Trecho da página —
================================

Porto do Capim: conheça a incrível jornada de resistência dessa comunidade de JP
Às margens do Rio Sanhauá, mora dona Maria de Lourdes, pescadora e agricultora ribeirinha que até hoje sobrevive do que a terra dá. “A primeira vez que eu entrei em uma canoa pra pescar, aos 15 anos, fiquei chorando de medo, porque eu não sabia remar. Quem me ensinou foi meu esposo e todo dia eu ainda remo.” Há mais de 60 anos, ela vive do que a natureza oferece, assim como outras mulheres que moram na região do Porto do Capim, que fica no Centro Histórico de João Pessoa.
Peixes, moluscos e crustáceos proporcionam parte do sustento de famílias de pescadores e pescadoras que ainda sobrevivem da pesca artesanal. Hoje em dia, a dinâmica territorial e de subsistência se reconfigurou, mas os traços identitários e a herança ribeirinha se perpetuaram ao longo dos últimos 70 anos.
A história de Maria de Lourdes não é a única que corre ao longo do Rio Sanhauá e se enraíza nas margens do rio e constituem o manguezal. As famílias que lá residem, foram recriando os laços de parentesco e mantendo formas de vida em interação com o rio, que é berço da fundação da Paraíba, em 1585, como apontam estudos divulgados por José do Patrocínio, na Revista da Academia Paraibana de Engenharia (Apenge) e por antropólogos, biólogos e geógrafos que estudaram a organização social do lugar em estudo divulgado no ano de 2019.

================================

Dados fornecidos —
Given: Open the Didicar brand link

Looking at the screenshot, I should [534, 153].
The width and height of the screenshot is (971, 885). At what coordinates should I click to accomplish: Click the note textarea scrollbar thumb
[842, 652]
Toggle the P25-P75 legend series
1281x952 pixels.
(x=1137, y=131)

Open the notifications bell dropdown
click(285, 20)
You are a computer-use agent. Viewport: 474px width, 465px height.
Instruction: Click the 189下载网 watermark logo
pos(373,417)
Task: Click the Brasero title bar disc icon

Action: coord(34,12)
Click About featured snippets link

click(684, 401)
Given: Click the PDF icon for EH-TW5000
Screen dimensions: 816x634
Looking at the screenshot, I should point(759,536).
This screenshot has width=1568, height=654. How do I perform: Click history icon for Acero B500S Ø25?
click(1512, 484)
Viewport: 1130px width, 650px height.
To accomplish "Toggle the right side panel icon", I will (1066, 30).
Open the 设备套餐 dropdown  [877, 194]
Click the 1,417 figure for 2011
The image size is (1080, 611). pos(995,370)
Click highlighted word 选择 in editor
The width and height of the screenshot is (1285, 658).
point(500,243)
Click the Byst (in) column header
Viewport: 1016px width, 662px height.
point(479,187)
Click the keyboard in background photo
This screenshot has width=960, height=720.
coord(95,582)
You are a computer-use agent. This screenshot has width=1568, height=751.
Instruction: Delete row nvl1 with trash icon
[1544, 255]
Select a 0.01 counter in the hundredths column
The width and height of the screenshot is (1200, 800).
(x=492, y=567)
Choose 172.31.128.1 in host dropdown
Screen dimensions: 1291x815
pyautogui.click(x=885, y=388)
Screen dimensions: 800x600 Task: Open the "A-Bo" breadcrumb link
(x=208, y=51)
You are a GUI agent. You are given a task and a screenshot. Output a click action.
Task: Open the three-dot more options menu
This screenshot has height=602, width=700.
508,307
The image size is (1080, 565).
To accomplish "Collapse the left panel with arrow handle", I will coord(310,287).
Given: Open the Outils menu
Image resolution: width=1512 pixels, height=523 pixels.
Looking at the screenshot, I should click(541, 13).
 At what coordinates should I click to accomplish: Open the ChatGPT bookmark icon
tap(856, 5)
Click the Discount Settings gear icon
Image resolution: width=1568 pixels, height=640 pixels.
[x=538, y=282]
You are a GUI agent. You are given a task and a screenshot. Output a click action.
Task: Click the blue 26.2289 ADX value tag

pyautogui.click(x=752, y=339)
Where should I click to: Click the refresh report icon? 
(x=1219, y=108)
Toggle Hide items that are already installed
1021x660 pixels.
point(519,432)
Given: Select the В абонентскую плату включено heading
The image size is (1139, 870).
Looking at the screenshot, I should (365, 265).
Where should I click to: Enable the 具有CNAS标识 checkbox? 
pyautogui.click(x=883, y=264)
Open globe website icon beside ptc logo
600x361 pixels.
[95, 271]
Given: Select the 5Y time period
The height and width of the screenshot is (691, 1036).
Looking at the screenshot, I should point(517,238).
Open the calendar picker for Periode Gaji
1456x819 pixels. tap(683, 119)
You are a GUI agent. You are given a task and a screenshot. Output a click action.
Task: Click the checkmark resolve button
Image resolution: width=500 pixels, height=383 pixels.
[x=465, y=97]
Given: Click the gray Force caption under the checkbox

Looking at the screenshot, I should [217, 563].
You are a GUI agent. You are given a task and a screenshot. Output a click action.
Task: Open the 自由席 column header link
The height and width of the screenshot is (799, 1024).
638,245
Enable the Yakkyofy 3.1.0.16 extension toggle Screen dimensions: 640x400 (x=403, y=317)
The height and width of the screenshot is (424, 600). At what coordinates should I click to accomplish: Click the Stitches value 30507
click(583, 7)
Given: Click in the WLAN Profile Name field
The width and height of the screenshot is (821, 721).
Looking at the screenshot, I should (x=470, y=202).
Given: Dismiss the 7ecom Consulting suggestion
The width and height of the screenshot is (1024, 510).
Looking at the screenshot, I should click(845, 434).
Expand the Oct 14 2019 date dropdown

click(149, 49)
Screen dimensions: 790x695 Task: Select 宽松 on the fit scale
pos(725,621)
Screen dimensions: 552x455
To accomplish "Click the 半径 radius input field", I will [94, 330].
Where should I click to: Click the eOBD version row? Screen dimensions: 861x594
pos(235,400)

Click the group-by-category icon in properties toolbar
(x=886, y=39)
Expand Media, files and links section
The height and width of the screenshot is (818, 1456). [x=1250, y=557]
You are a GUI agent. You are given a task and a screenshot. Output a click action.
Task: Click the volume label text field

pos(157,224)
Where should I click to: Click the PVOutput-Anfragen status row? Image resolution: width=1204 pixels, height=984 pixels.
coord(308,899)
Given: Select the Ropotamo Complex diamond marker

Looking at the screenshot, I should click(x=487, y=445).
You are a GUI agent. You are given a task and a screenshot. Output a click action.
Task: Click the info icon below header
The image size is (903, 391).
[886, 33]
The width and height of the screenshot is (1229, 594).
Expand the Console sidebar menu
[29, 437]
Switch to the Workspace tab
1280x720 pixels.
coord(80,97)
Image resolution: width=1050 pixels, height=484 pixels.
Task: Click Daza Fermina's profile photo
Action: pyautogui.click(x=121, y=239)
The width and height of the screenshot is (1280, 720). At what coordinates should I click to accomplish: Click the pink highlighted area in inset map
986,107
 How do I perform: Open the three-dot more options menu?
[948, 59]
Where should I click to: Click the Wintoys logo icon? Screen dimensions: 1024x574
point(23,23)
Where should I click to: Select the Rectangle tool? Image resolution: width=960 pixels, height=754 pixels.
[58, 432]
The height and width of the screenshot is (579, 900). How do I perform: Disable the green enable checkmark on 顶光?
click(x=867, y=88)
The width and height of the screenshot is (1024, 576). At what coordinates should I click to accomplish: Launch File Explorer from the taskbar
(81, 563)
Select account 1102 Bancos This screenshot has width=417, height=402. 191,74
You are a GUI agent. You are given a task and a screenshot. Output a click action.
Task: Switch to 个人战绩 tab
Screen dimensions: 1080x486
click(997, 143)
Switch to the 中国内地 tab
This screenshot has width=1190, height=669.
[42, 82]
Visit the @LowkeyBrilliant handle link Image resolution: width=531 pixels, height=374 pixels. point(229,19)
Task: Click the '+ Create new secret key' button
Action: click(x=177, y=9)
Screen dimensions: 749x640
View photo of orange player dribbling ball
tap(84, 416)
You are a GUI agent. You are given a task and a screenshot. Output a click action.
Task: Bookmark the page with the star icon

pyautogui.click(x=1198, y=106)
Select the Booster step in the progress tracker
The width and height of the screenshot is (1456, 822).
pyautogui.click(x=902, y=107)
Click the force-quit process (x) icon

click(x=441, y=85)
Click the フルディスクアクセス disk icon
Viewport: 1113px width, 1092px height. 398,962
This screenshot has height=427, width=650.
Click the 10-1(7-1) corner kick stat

================================

Objetivo da tarefa — Segundo o trecho da página sobre o Porto do Capim, com que idade dona Maria de Lourdes entrou pela primeira vez em uma canoa para pescar?

Resposta — Aos 15 anos.